Head with Horns, a wooden sculpture of a devil’s head mounted on a pedestal, had previously been dated to circa 1895–7.
After more than a decade of internal research by the Getty, however, it was quietly removed from display last month. The institution now attributes the work to “Unknown”.
The sculpture had been purchased by the Getty in 2002 for a sum believed to be in excess of $3million (£2.3m), the highest ever for a Gauguin piece.
The sale raised eyebrows after it was suggested that the vendor was also the body confirming the artwork’s provenance. It was later lent to a number of high-profile exhibitions, including Gauguin: Maker of Myth, which came to Tate Modern in London in late 2010.

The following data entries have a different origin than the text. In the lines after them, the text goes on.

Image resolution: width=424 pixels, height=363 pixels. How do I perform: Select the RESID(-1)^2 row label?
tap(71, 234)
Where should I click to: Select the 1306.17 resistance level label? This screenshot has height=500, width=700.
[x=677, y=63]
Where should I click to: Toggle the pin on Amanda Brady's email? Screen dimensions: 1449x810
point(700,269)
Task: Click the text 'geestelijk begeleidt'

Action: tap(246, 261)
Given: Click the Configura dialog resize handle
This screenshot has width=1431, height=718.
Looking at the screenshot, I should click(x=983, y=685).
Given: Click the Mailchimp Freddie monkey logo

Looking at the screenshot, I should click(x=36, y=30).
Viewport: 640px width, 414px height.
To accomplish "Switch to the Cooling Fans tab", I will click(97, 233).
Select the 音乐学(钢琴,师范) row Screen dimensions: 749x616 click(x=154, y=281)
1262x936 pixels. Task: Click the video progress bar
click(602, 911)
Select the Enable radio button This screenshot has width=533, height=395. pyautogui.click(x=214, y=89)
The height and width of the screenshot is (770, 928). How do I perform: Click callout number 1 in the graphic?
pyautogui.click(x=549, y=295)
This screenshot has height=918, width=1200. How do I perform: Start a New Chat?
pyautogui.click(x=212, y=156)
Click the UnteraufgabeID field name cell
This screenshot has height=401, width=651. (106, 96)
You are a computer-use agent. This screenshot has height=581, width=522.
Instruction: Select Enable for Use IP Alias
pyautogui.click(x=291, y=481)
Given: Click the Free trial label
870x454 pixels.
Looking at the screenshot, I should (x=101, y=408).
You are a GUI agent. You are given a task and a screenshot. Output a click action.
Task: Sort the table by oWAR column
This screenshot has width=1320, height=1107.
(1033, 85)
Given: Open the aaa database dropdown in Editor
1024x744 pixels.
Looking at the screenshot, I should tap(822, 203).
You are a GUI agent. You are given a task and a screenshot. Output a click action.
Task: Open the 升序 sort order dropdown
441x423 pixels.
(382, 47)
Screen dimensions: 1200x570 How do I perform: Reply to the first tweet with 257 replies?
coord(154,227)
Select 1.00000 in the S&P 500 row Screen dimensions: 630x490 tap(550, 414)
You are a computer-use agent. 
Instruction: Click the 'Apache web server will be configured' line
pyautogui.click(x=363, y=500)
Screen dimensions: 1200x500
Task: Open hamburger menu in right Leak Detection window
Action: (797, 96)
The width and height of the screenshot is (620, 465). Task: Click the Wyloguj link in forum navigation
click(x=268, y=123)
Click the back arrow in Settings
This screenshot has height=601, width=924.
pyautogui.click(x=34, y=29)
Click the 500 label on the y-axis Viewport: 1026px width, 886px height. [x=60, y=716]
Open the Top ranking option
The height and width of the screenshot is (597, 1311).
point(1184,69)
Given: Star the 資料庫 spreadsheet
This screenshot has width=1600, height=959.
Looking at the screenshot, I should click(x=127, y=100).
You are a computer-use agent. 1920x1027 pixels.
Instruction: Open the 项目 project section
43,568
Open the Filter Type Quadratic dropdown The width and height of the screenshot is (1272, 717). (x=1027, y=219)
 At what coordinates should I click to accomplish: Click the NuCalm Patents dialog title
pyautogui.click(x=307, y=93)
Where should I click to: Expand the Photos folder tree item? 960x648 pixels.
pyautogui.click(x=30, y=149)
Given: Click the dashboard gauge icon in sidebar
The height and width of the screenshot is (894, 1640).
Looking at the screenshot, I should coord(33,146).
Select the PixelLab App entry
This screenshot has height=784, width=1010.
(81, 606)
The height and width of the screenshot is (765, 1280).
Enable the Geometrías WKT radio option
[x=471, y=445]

The sculpture had been lost for much of the 20th century. It appears in two photographs pasted into a sketch book from Gauguin’s late years, and in drawings from the same period. All of these are known to be authentic. Moreover, Gauguin was known to have made several similar wooden pieces.
Head with Horns reappeared when Wildenstein & Co, a New York gallery, bought it in 1993 from a private Swiss collector who remains anonymous.
When the Getty purchased it in 2002, Deborah Gribbon, then the director of the gallery, said: “Sculpture by Gauguin is exceedingly rare and this intriguing work stands out as a superb example.”
A spokesman for the Getty told Martin Bailey at The Art Newspaper that the withdrawal of attribution to Gauguin “was based on scholarly research over recent years by Getty professionals and other experts in the field, including significant new evidence that was not available at the time of its acquisition”.